Hydrometer (152H model preferably,
Sedimentation cylinder (1000 mL cylinder)
Graduated 1000 mL cylinder for control jar
Dispersing agent [sodium hexametaphosphate (NaPO3) or sodium silicate (NaSiO3)]
ASTM D7928: Standard Test Method for Particle-Size Distribution (Gradation) of Fine-Grained Soils Using the Sedimentation (Hydrometer) Analysis
Place 50 g of fine soil in a beaker, add 125 mL of the dispersing agent (sodium hexametaphosphate [40 g/L] solution) and stir the mixture until the soil is thoroughly wet. Let the soil soak for at least ten minutes.
While the soil is soaking, add 125 mL of the dispersing agent to the control cylinder and fill it to the mark with distilled water. (The reading at the top of the meniscus formed by the hydrometer stem and the control solution is called the zero connection.) Record a reading less than zero as a negative (-) correction and a reading between zero and sixty as a positive (+) correction. The meniscus correction is the difference between the top of the meniscus and the level of the solution in the control jar (usually about +1). Shake the control cylinder to mix the contents thoroughly. Insert the hydrometer and thermometer into the control cylinder and note the zero correction and temperature, respectively.
Transfer the soil slurry to a mixer by adding more distilled water, if necessary, until the mixing cup is at least half full. Then mix the solution for two minutes.
Immediately transfer the soil slurry into the empty sedimentation cylinder and add distilled water up to the mark.

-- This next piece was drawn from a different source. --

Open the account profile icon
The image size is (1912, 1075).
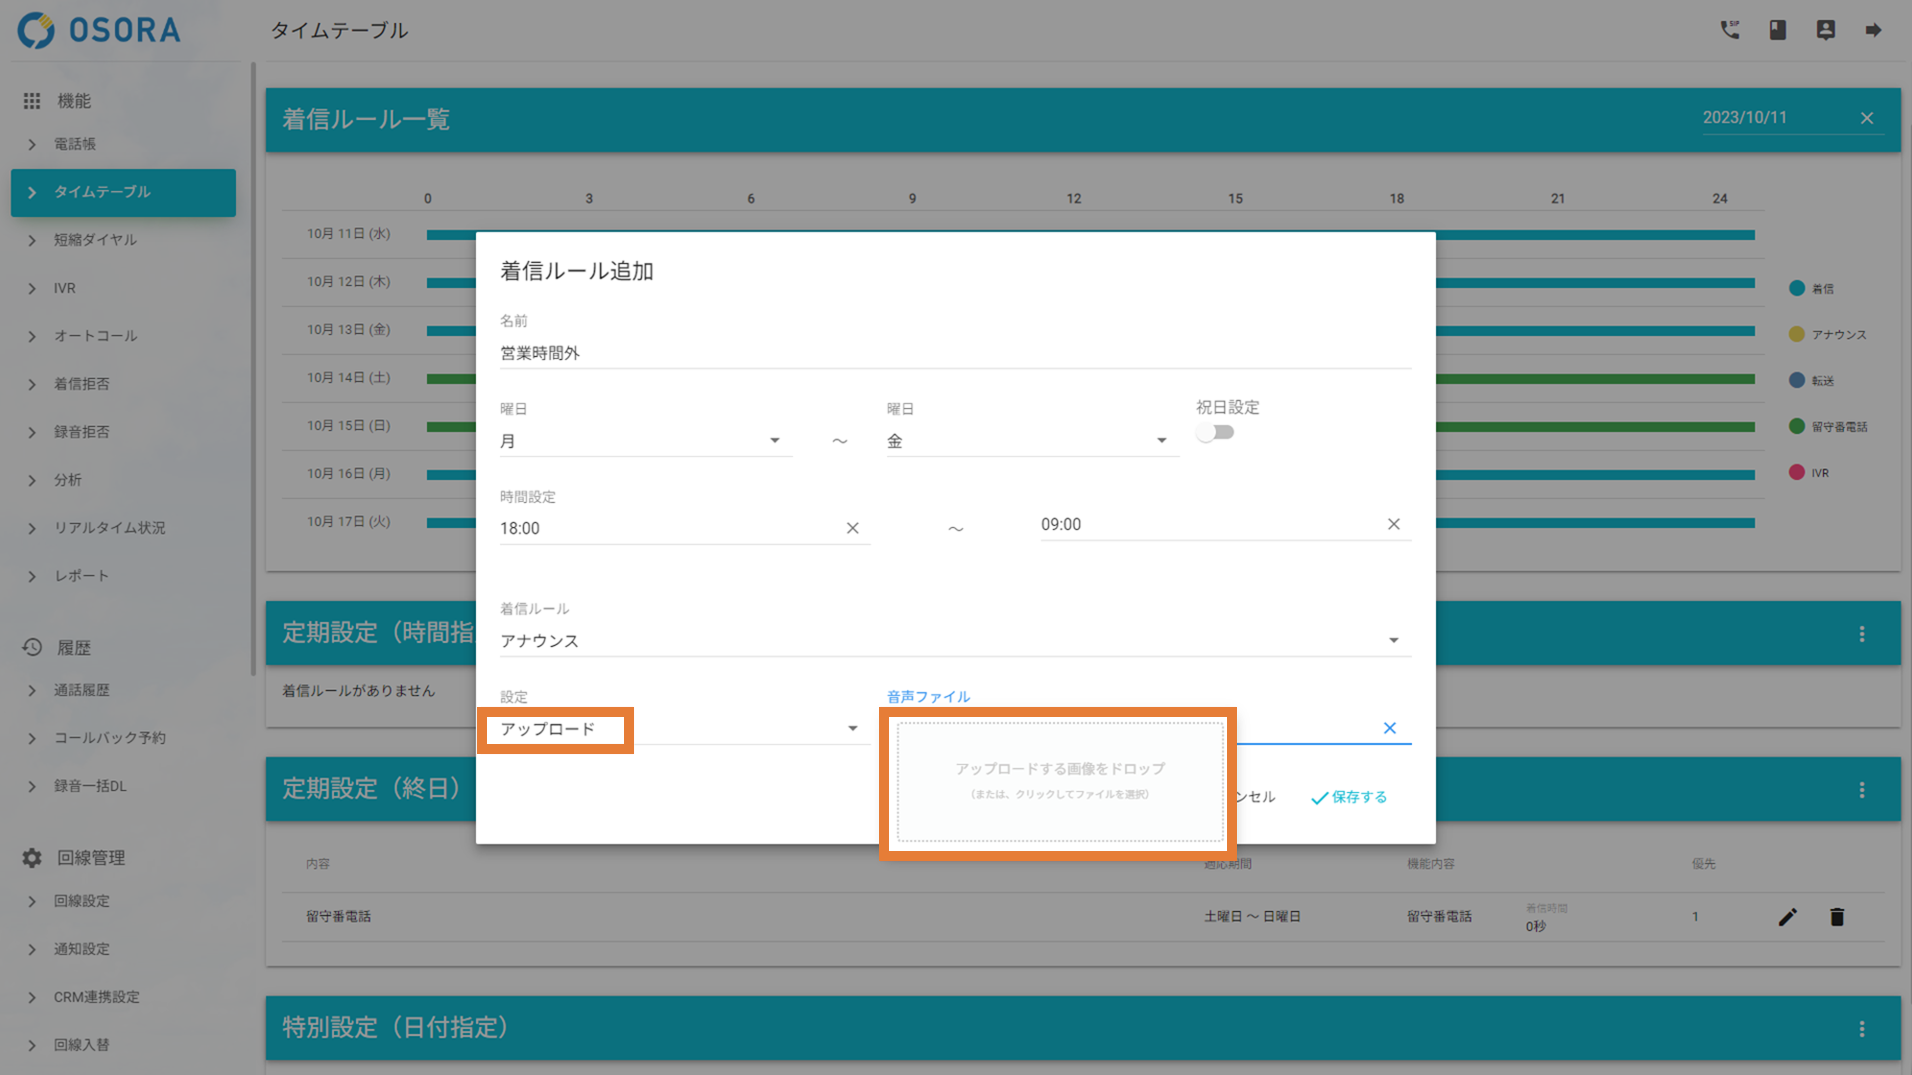point(1825,30)
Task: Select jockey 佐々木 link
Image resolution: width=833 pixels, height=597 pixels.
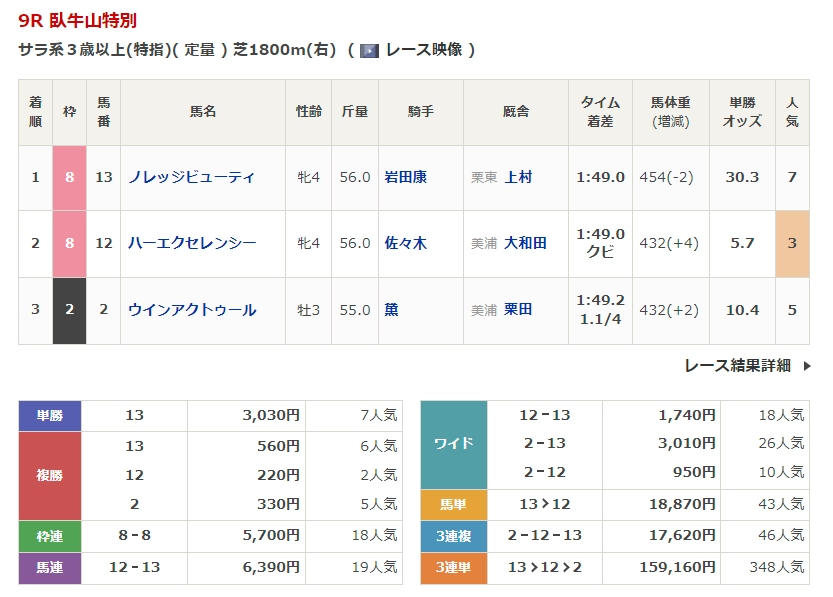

Cover the open end of the cylinder with a stopper and secure it with the palm of your hand. Alternate turning the cylinder upside down and back upright for one minute, inverting it approximately 30 times.
Set the cylinder down and record the time. Remove the stopper from the cylinder, and very slowly and carefully insert the hydrometer for the first reading. (Note: It should take about ten seconds to insert or remove the hydrometer to minimize any disturbance, and the release of the hydrometer should be made as close to the reading depth as possible to avoid excessive bobbing.)
Take the reading by observing the top of the meniscus that was formed by the suspension and the hydrometer stem. Remove the hydrometer slowly and place it back into the control cylinder. Very gently spin it in the control cylinder to remove any particles that may have adhered to it.
Take hydrometer readings at 15 sec, 30 sec, 1 min, 2 min, 4 min, 8 min, 15 min, 30 min, 1 hr., 2 hrs., 4 hrs., 8 hrs., 16 hrs., 24 hrs., and 48 hrs. These are approximate times that will usually give a satisfactory plot spread.
Record the temperature of the soil-water suspension to the nearest 0.5°C for each hydrometer reading.
Apply the meniscus correction to the actual hydrometer reading.
Obtain the effective hydrometer depth (L in cm) for the corrected meniscus reading from Table 4-1.
Obtain the value of K from Table 4-2 if the Gs of the soil is known. If it is not known, assume that it is 2.65 for this purpose.
Calculate the equivalent particle diameter by using the following formula:
Where t is given in minutes, and D is given in mm.
Determine the temperature correction CT from Table 4-3.
Determine correction factor “a” from Table 4-4 using Gs.
Calculate the corrected hydrometer reading as follows:
Rc=RACTUAL– Zero Correction +CT
Calculate the percent finer as follows:
Where, WS is the weight of the soil sample in grams.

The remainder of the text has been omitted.